Provided text -
1. When “Automation” Is Just Faster Manual Work
Let’s start with an uncomfortable truth.
Most “network automation” out there today is just manual work… at 10× speed. 😅
You take the same commands you used to type on the CLI, you wrap them in an Ansible playbook or a Python script, and suddenly you can touch 50 devices instead of 5. From a distance, it looks like progress. Internally, it still feels like firefighting, just... more efficiently.
And in a lot of organizations, that’s where the journey stops.
Engineers proudly say, “We’ve automated BGP policy changes!” but what they really mean is “We’ve taught a script to SSH into 80 routers and paste config.” No real pre-checks. No proper blast radius control. No systematic rollback. No telemetry-driven validation. If the script or the human makes a mistake, the only difference is that the outage is now faster and bigger.
Meanwhile, the teams at hyperscale companies figured this out more than a decade ago. They tried the “clever script” phase. They paid for it with outages, late nights, and very expensive lessons. Then they moved on.
The point isn’t that you need to run at their scale. Most networks never will. The point is that they’ve already done the dangerous experiments for you. They’ve shown what works and what doesn’t when you push automation to its limits.
So instead of obsessing over tools such as Ansible vs Nornir vs vendor X’s magic platform, it’s time to ask a better question:
“What if we treated network automation as a software system, not as just a bag of scripts?”
That’s the mindset shift that changes everything.
2. What Hyperscale Learned the Hard Way
Fifteen or so years ago, big web-scale companies were right where many operators are today.
A few passionate engineers started writing scripts to get rid of repetitive tasks: pushing ACLs, updating BGP neighbors, and rotating keys. They wrote Bash, Perl, and Python. They stacked scripts on scripts. They created internal “runbooks” that were basically collections of one-off CLI macros.
And then things started breaking.
A script that worked fine on ten devices suddenly behaved differently on a new hardware generation. A poorly tested mass change pushed a bad route-map everywhere at once. A “quick fix” for one region accidentally impacted traffic globally because no one had a clear picture of how everything was wired together.
They discovered that:
Having many scripts is not the same as having a system.
Speed without guardrails just multiplies the blast radius.
Humans are very bad at reasoning about distributed systems from a collection of ad-hoc tools.
So they pivoted.
Instead of thinking “What else can I script?”, they started asking:
“What is the source of truth for our network?”
“What is the desired state for each service and device?”
“How do we know if reality matches that desired state?”
“How can we safely move from state A to state B, with feedback loops, not blind pushes?”
They built controllers, intent models, health checks, canary deployments, and reconciliation loops. They invested in telemetry and in tools that treat the network as data, not just as a set of CLIs.
And they are still learning and refining.
The key insight for you is simple: you don’t have to repeat their mistakes on your smaller network. You can borrow the patterns, scaled to your reality.
3. The Script Trap: Speed Alone Is a Dead End
Let’s zoom back into a typical ISP, enterprise, or data center environment.

What is needed - Could you carry on the network automation article from its last sentence? The material after this article isn't needed for anything here.

Supplied data -

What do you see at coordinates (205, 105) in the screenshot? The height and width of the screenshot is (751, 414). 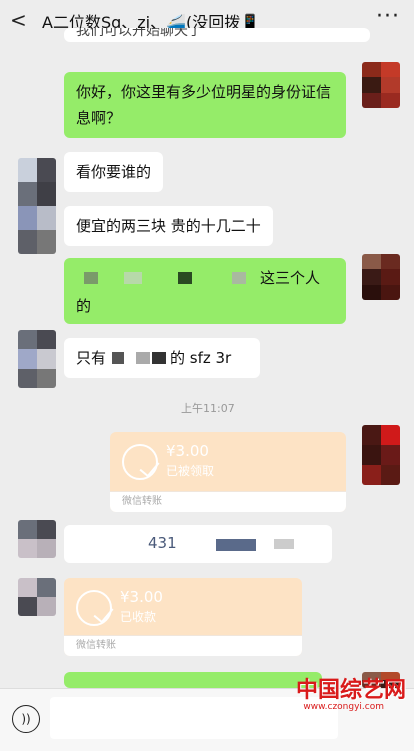 I see `message-bubble: 你好，你这里有多少位明星的身份证信息啊？` at bounding box center [205, 105].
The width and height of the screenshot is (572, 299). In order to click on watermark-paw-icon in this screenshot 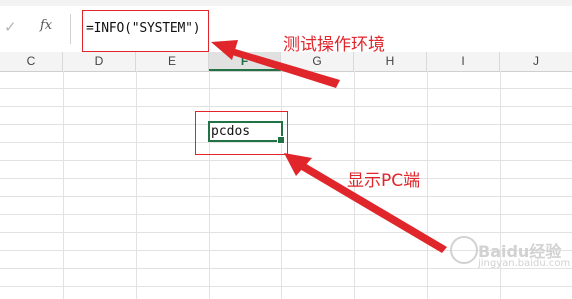, I will do `click(464, 250)`.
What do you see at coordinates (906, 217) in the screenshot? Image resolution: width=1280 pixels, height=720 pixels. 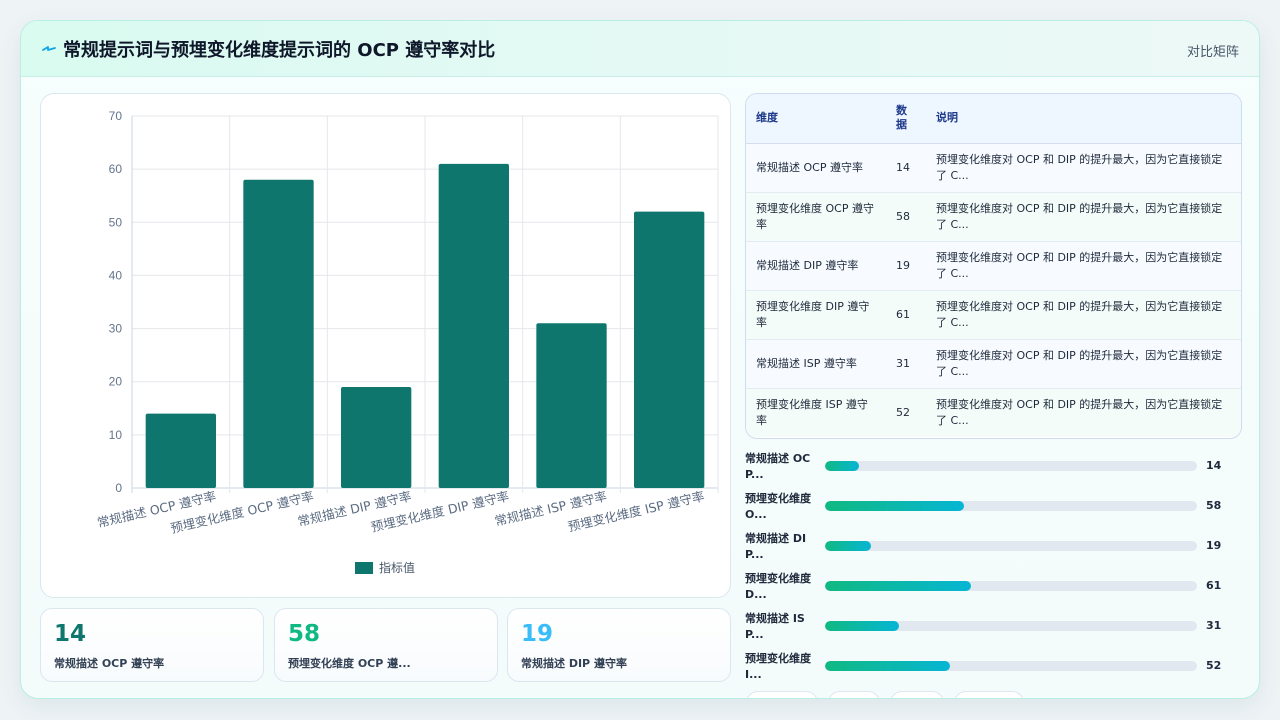 I see `cell-value: 58` at bounding box center [906, 217].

Answer space -
The “automation success story” often looks like this:
There’s a Git repo with dozens or hundreds of playbooks and scripts.
Two or three people understand how they work. Everyone else is afraid to touch them.
The scripts connect to devices directly over SSH or NETCONF and push config templates.
If a playbook fails on device 37 out of 80, the engineer eyeballs the damage and decides what to do next.
Verification is mostly manual: a few pings, a quick
show bgp summary, maybe a check on a monitoring dashboard.
On a calm day, this feels fine. “Look, we updated all our PE routers in 10 minutes instead of three hours. Automation rocks.”
But under pressure, during a major migration, a vendor bug, or a crisis, the weaknesses show:
You have no central view of desired vs actual state.
You can’t easily answer “What changed where in the last hour?”
Rolling back is another ad-hoc script… if there is a rollback at all.
If someone makes a bad variable change in a template, you quickly propagate that mistake everywhere.
This is what I mean when I say: you’ve barely gotten started.
You’ve made the keystrokes faster, but you haven’t fundamentally changed the operating model. You’re still imperative (and not declarative as you should adopt it): “Do this, then that, in this order, everywhere.” You’re still relying on human judgment, pattern-matching, and luck at exactly the moments when humans are most likely to be tired and stressed.
And from a career perspective, you’ve turned yourself into “the person who owns the magic scripts,” which is fragile. If you burn out or move on, the whole automation tower wobbles.
There is a better way.
4. Observability First: You Can’t Automate What You Can’t See
The foundation of serious network automation isn’t a language or a framework. It’s observability.
If you cannot reliably see:
How your devices are behaving,
How your control plane is behaving, and
How your customers are experiencing the network,
Any automation you build is flying blind.
Observability in a modern network spans multiple layers:
Device health: CPU, memory, temperature, interface counters, queue depths.
Control-plane state: BGP sessions, OSPF/IS-IS adjacencies, LSDB and RIB consistency, label distributions.
Data-plane behavior: loss, latency, jitter, path changes, ECMP imbalances.
Flow-level insight: IPFIX/NetFlow, sFlow, sampled traffic, who talks to whom, and how much.
Routing correctness: route leaks, hijacks, unexpected prefixes; often via BMP feeds or RPKI/ASPA validation.
Hyperscale teams treat telemetry not as “nice to have graphs,” but as inputs to automation:
Before a change, they query current health: are SLOs within bounds? Are there existing incidents?
During a rollout, they watch key metrics: loss, latency, error rates, and session flaps. If anything crosses a threshold, the pipeline halts automatically.
After a change, they verify: is the new path actually in use? Did convergence behave as expected? Has capacity shifted as planned?
You can do a lighter version of this on a much smaller network:
Stream basic telemetry (interfaces, CPU, BGP sessions) into a time-series database.
Define simple service-level checks: “Can we reach these key prefixes/URLs with acceptable latency?”
Integrate your automation pipelines with health checks: no pipeline should blast changes if the network is already degraded.
Without observability, “automating” is just hoping. With observability, automation becomes a controlled experiment.
5. Designing for Failure and Blast Radius Containment
A reliable network is not one that never fails. It’s the one that fails predictably and locally.
Many automation stories ignore this. A script that touches every core or PE router in one go feels powerful, but it’s also terrifying. You’ve just made it possible to spread a bad policy or template everywhere in minutes.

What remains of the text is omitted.